**TASK DETAILS**. Transcribe all data verbatim. Skip the pictures.

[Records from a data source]
++++
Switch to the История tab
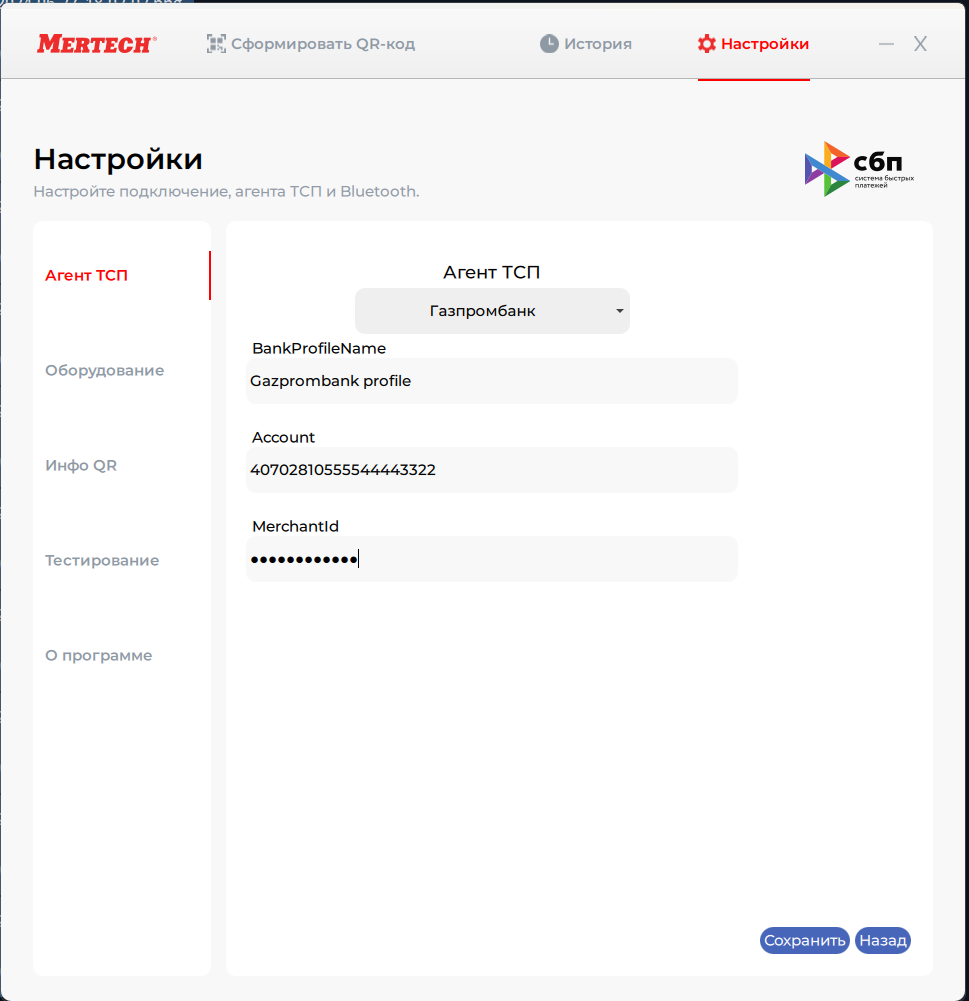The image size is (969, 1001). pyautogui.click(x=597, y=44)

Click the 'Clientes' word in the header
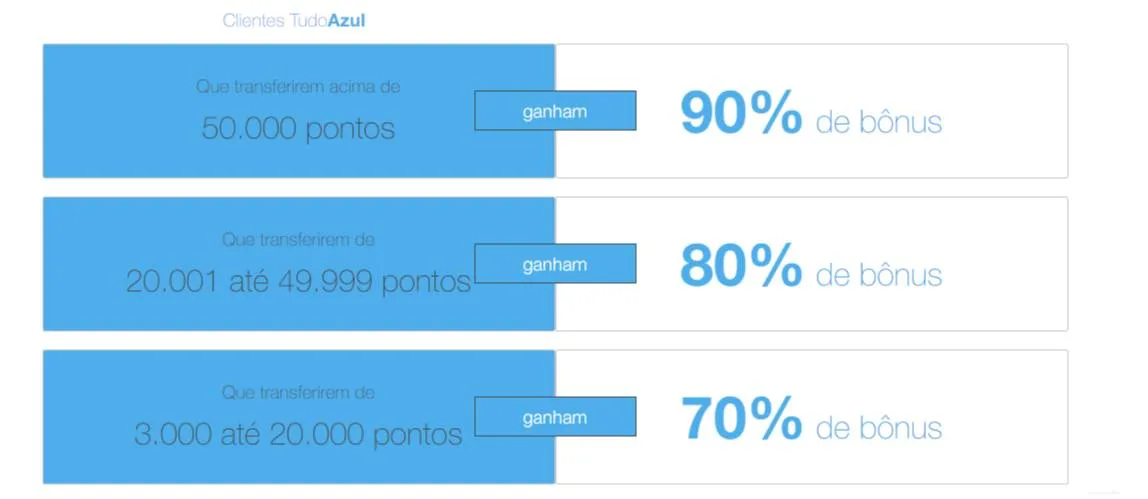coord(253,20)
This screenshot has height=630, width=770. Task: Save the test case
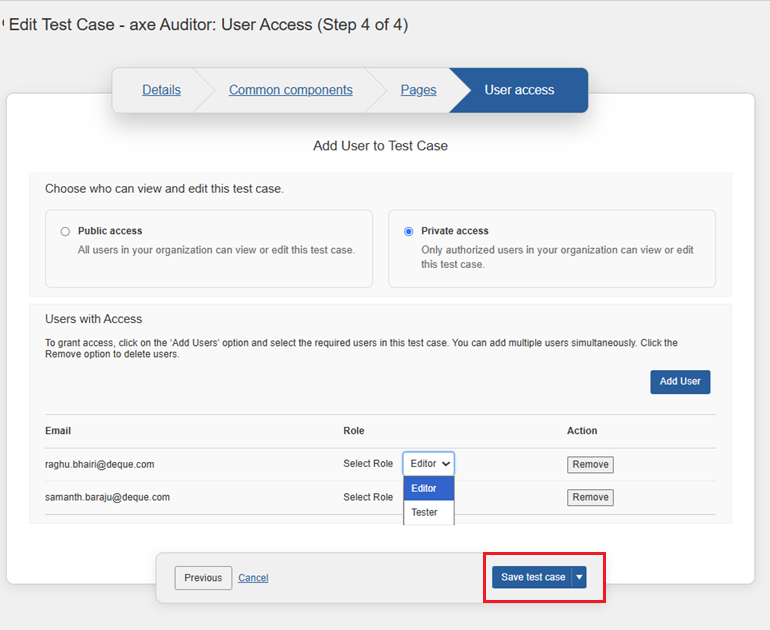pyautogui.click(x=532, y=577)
++++
**ANSWER TO THIS TASK**.
Switch to the История tab
The image size is (969, 1001). pyautogui.click(x=597, y=44)

Click the 'Clientes' word in the header
coord(253,20)
This screenshot has height=630, width=770. Task: Save the test case
pyautogui.click(x=532, y=577)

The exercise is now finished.